13 August 2015

I Guess You Weren't THAT Bad?

In December we posted the blog article below on Sean Rad's departure from the leadership at Tinder.  Well on second thought, perhaps his egregious behavior was just not that bad.  He's baaaaaack!   Talk about a quick founder rebound.  

Today CNN reported that after just five months. Christopher Payne, the professional CEO the company hired to replace Rad, is now gone.  And Rad is back in the driver's seat.

"It's only been a few months, but there was mutual agreement here that it was not the right long-term fit, and given Tinder's rapid growth trajectory both Christopher and the Board thought prompt action was best for everyone," said Matt Cohler, of Benchmark Capital, a Tinder director.

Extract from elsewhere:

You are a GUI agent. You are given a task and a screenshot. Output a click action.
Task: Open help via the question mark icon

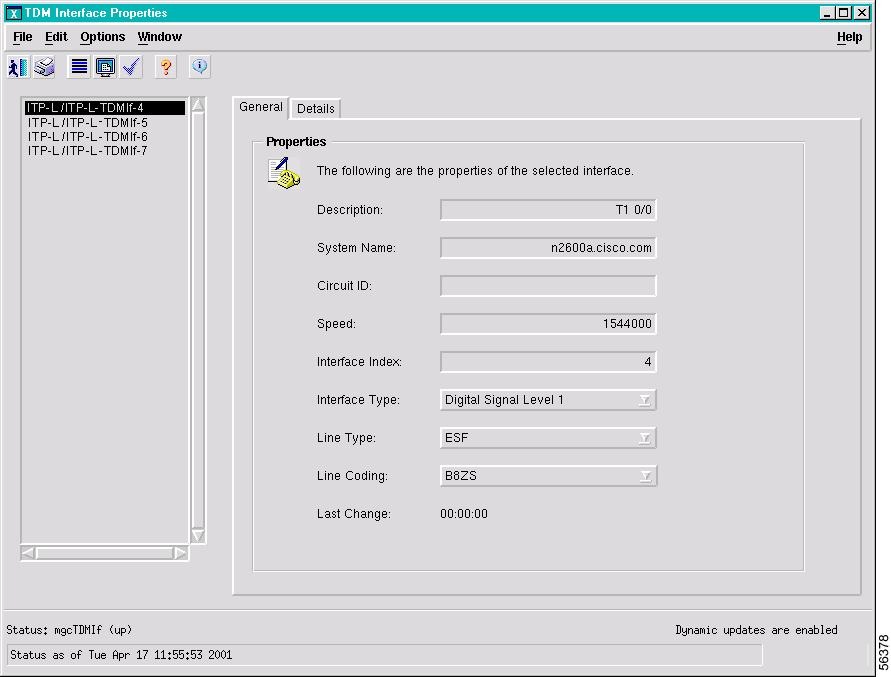click(x=165, y=67)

Is there more to this?  Could a new CEO really have failed that drastically, or only been given the few months to succeed and then summarily tossed out?  Or did something happen?

Was it the twitter rant about the Vanity Fair story? Or was it the seeming overreaction to Hannibal Buress's comments at the 19th Annual Webby Awards?  Or was this just a bad hire?

No matter the cause, it is clear that the board did the company no favors in its choice of successors.  This founder transition stuff is hard!  Being forced to accomplish it quickly can lead to even more disaster.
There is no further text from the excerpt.